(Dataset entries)
══════════════════════════════
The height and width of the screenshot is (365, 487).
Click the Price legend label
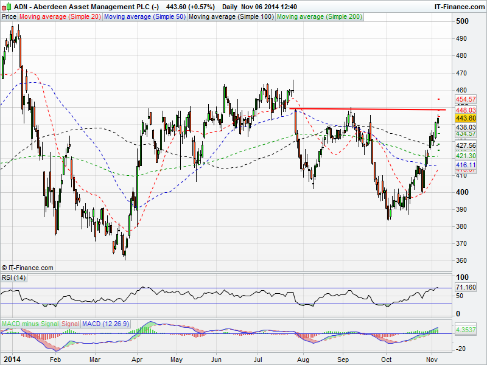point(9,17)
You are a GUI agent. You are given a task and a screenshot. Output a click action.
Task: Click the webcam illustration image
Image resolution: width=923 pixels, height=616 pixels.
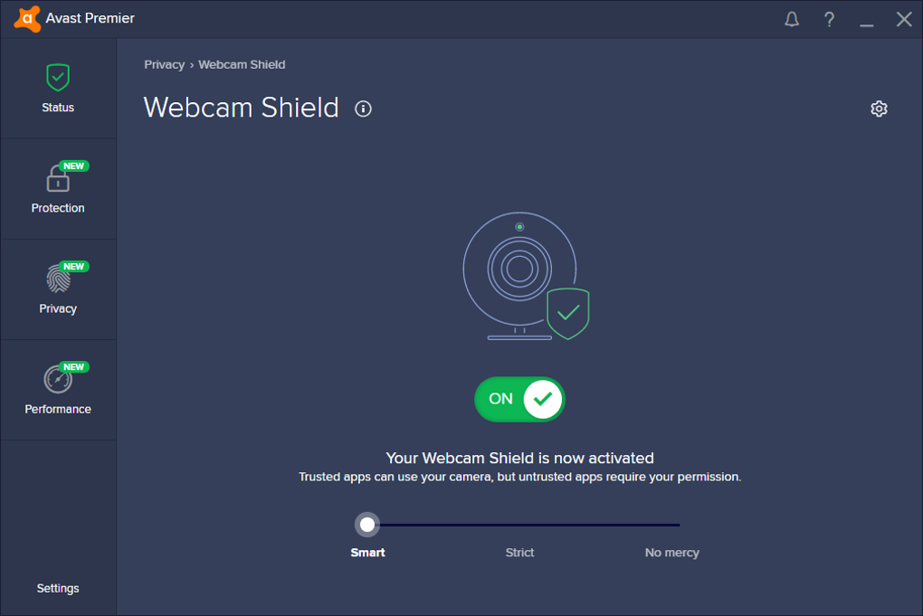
══════════════════════════════
Restate the records above in full and word for word, but do not carry over any pictures.

◆ Your response ◆
The height and width of the screenshot is (365, 487).
Click the Price legend label
point(9,17)
You are a GUI agent. You are given a task and a screenshot. Output a click action.
Task: Click the webcam illustration image
Image resolution: width=923 pixels, height=616 pixels.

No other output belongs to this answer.